Eis o que Rezaei disse:
- Libertação de bens iranianos congelados: apresentou a exigência como uma medida para construir confiança, afirmando que a possível libertação dos fundos por parte da administração Trump seria “um novo horizonte para o futuro” do Irão e dos Estados Unidos: “Se ele [Trump] quer chegar a um acordo com o Irão, estes 24 mil milhões de dólares são um teste de confiança que o Irão quer ter com Trump - este é um teste que os Estados Unidos precisam de passar e o caminho será aberto”, disse. “Este é o nosso dinheiro, não o dinheiro dos Estados Unidos.";
- Alerta contra o regresso à guerra: Rezaei avisou que o Irão “arrastará a guerra” para além do Golfo Pérsico se os EUA retomarem o conflito, potencialmente expandindo as operações militares do Estreito de Ormuz para o Oceano Índico, o Estreito de Bab el-Mandeb, o Mar Vermelho e o Mar Mediterrâneo. “Daremos outra dimensão à guerra atacando estas outras bases americanas que temos atacado até agora”, disse, acrescentando que “a possibilidade de guerra é baixa”;
- Sobre um possível encontro entre Trump e Khamenei: não respondeu a uma pergunta sobre o estado de saúde de Khamenei e o seu papel na tomada de decisões do país, mas rejeitou a possibilidade de um encontro entre os dois. "Isso não vai acontecer.
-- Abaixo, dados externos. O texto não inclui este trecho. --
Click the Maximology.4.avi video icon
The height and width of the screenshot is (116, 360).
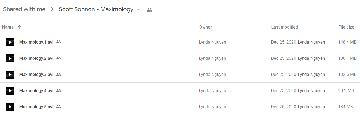point(10,91)
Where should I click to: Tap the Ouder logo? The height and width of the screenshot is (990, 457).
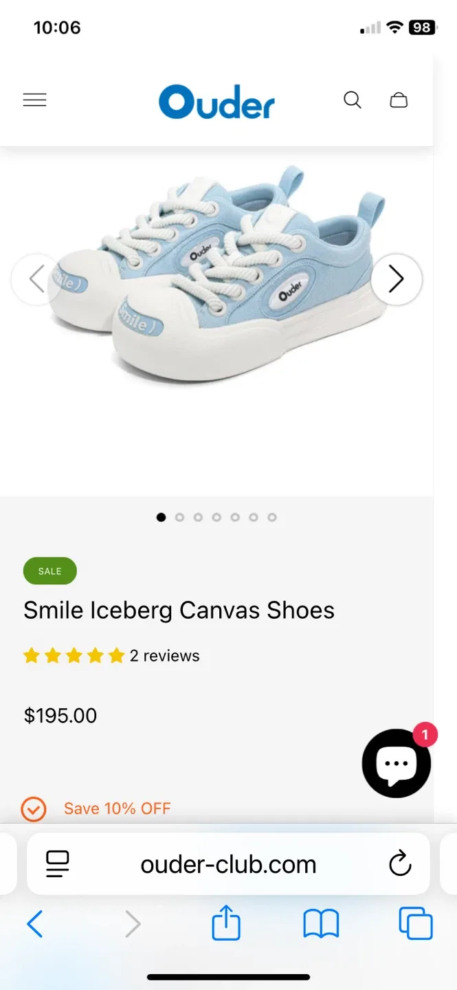coord(216,100)
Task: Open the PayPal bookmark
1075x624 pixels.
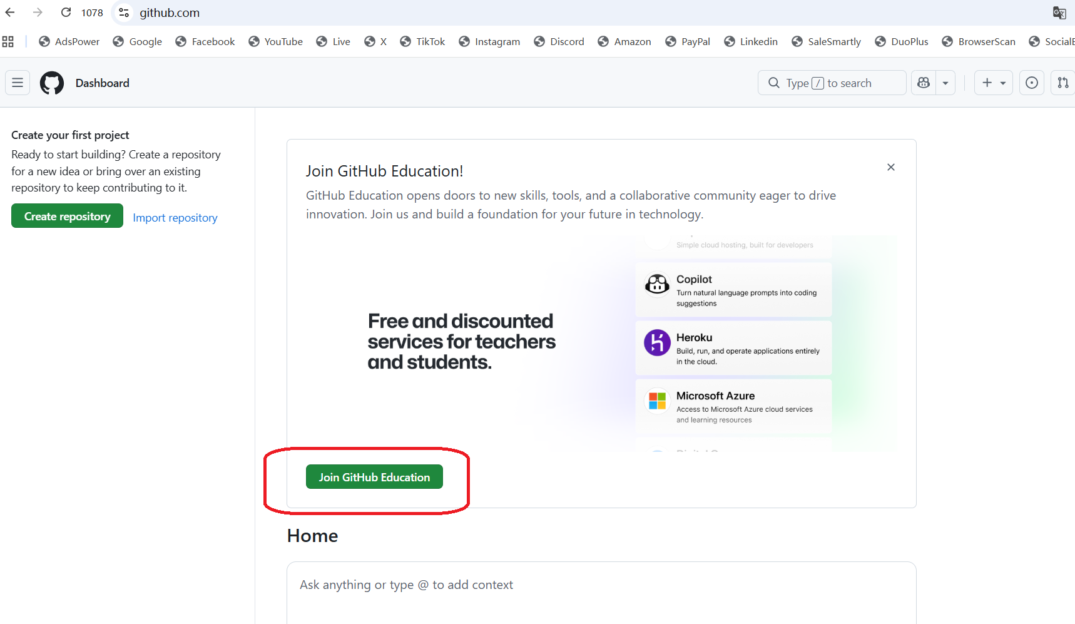Action: coord(688,41)
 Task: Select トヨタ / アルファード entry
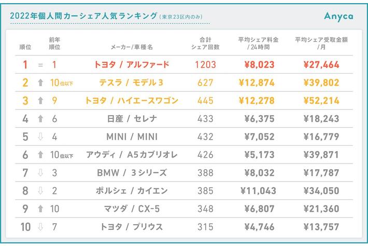click(132, 65)
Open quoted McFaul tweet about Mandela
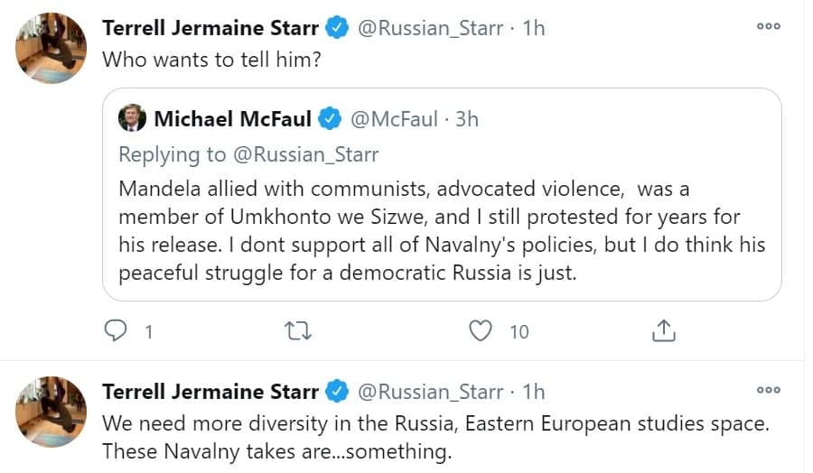Image resolution: width=813 pixels, height=473 pixels. coord(441,231)
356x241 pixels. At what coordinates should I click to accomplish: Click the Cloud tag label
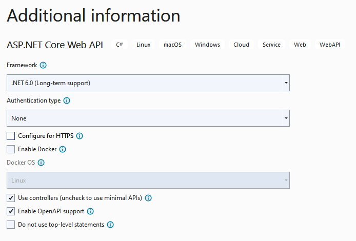pyautogui.click(x=241, y=45)
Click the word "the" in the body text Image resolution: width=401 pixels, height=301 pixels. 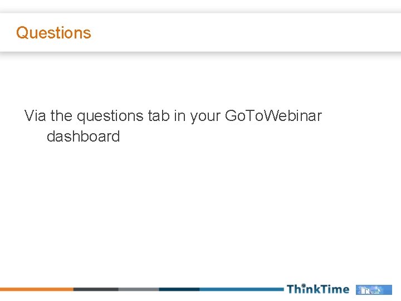coord(62,116)
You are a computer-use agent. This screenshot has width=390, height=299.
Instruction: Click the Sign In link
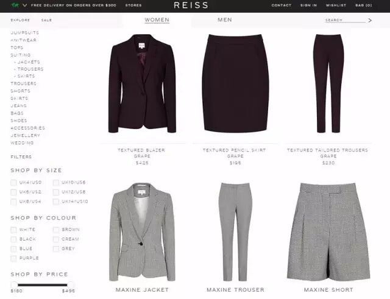[x=308, y=5]
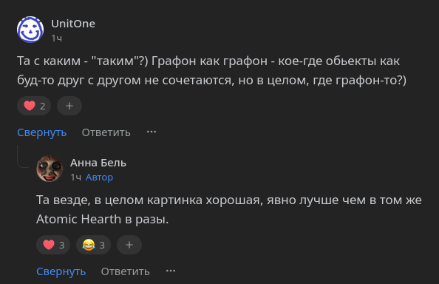Reply to Анна Бель via Ответить
The image size is (439, 284).
coord(126,271)
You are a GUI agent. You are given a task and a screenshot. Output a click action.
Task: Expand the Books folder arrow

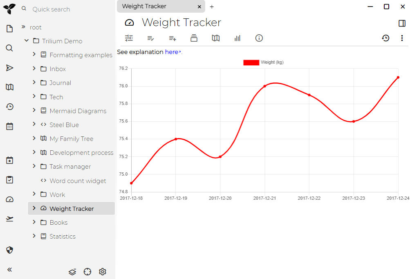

Neste momento, estamos na primeira fase das negociações e o senhor Trump paralisou as negociações. Isso não vai acontecer". Esta semana, Trump disse que ele e Khamenei "parecem estar a dar-se bem" e que seria uma "honra" encontrá-lo.
- Reitera a reivindicação de soberania sobre o Estreito de Ormuz: Rezaei afirmou que o Irão e Omã têm soberania sobre a importante via navegável por onde passava um quinto do petróleo e do gás natural liquefeito do mundo antes da guerra e, por isso, irão geri-la em conjunto. Absteve-se de enquadrar a exigência de taxas de passagem de navios no estreito como uma portagem, dizendo que o Irão cobraria uma taxa de manutenção, uma vez que não deveria suportar o custo da administração do estreito.
Membro da velha guarda da Guarda Revolucionária Islâmica (IRGC), Rezaei combateu na guerra Irão-Iraque e liderou a força de 1981 a 1997, ajudando a transformá-la numa das instituições mais poderosas da República Islâmica. Pragmático e intransigente, com fortes raízes no aparelho de segurança iraniano, integrou posteriormente o Conselho de Discernimento do Interesse do Presidente, órgão consultivo do líder supremo, e desempenhou as funções de vice-presidente sob o governo do antigo presidente Ebrahim Raisi. Rezaei também se candidatou à presidência quatro vezes, mas nunca foi eleito.
Durante os 40 dias de guerra entre os EUA e Israel contra o Irão, que começaram no final de fevereiro, a República Islâmica retaliou atacando 12 países da região, atingindo instalações militares, infraestruturas energéticas e locais civis. Teerão terá também disparado mísseis contra Diego Garcia, uma base militar conjunta EUA-Reino Unido no Oceano Índico, a cerca de 3.200 quilómetros do Irão, numa aparente demonstração do seu alcance.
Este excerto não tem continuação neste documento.